Available records
*-*-*

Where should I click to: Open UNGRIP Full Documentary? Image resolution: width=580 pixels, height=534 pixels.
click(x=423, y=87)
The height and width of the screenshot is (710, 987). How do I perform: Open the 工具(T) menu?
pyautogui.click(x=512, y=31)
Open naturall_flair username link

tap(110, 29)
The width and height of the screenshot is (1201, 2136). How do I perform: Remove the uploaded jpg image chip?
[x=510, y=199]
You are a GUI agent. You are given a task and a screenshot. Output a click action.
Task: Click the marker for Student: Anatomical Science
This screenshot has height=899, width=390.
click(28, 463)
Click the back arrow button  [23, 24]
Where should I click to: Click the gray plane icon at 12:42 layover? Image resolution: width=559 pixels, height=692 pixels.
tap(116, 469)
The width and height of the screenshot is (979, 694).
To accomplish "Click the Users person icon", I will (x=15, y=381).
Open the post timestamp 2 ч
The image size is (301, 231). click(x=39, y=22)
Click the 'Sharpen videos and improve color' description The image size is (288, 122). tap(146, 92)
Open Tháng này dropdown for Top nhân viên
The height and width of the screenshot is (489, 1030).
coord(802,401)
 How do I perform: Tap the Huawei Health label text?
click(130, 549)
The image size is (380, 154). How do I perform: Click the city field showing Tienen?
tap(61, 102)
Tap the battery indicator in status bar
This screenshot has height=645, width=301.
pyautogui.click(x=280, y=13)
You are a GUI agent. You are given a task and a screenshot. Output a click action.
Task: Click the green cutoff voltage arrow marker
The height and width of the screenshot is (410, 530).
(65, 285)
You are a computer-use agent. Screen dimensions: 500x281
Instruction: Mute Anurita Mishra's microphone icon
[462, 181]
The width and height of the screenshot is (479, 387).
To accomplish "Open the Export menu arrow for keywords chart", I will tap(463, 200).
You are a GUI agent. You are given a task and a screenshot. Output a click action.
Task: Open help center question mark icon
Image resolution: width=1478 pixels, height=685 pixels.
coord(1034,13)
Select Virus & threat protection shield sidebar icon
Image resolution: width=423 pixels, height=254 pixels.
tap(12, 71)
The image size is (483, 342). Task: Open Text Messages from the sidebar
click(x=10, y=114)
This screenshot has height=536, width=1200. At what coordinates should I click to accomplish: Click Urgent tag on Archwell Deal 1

*-*-*

Aim of the task
Once the listing above has been read, restate it exactly.

Answer section
Where should I click to: Open UNGRIP Full Documentary? Image resolution: width=580 pixels, height=534 pixels.
click(x=423, y=87)
The height and width of the screenshot is (710, 987). How do I perform: Open the 工具(T) menu?
pyautogui.click(x=512, y=31)
Open naturall_flair username link

tap(110, 29)
The width and height of the screenshot is (1201, 2136). How do I perform: Remove the uploaded jpg image chip?
[x=510, y=199]
You are a GUI agent. You are given a task and a screenshot. Output a click action.
Task: Click the marker for Student: Anatomical Science
This screenshot has height=899, width=390.
click(28, 463)
Click the back arrow button  [23, 24]
Where should I click to: Click the gray plane icon at 12:42 layover? Image resolution: width=559 pixels, height=692 pixels.
tap(116, 469)
The width and height of the screenshot is (979, 694).
To accomplish "Click the Users person icon", I will (x=15, y=381).
Open the post timestamp 2 ч
The image size is (301, 231). click(x=39, y=22)
Click the 'Sharpen videos and improve color' description The image size is (288, 122). tap(146, 92)
Open Tháng này dropdown for Top nhân viên
The height and width of the screenshot is (489, 1030).
coord(802,401)
 How do I perform: Tap the Huawei Health label text?
click(130, 549)
The image size is (380, 154). How do I perform: Click the city field showing Tienen?
tap(61, 102)
Tap the battery indicator in status bar
This screenshot has height=645, width=301.
pyautogui.click(x=280, y=13)
You are a GUI agent. You are given a task and a screenshot. Output a click action.
Task: Click the green cutoff voltage arrow marker
The height and width of the screenshot is (410, 530).
(65, 285)
You are a computer-use agent. Screen dimensions: 500x281
Instruction: Mute Anurita Mishra's microphone icon
[462, 181]
The width and height of the screenshot is (479, 387).
To accomplish "Open the Export menu arrow for keywords chart", I will tap(463, 200).
You are a GUI agent. You are given a task and a screenshot. Output a click action.
Task: Open help center question mark icon
Image resolution: width=1478 pixels, height=685 pixels.
coord(1034,13)
Select Virus & threat protection shield sidebar icon
Image resolution: width=423 pixels, height=254 pixels.
tap(12, 71)
The image size is (483, 342). Task: Open Text Messages from the sidebar
click(x=10, y=114)
This screenshot has height=536, width=1200. At what coordinates should I click to accomplish: Click Urgent tag on Archwell Deal 1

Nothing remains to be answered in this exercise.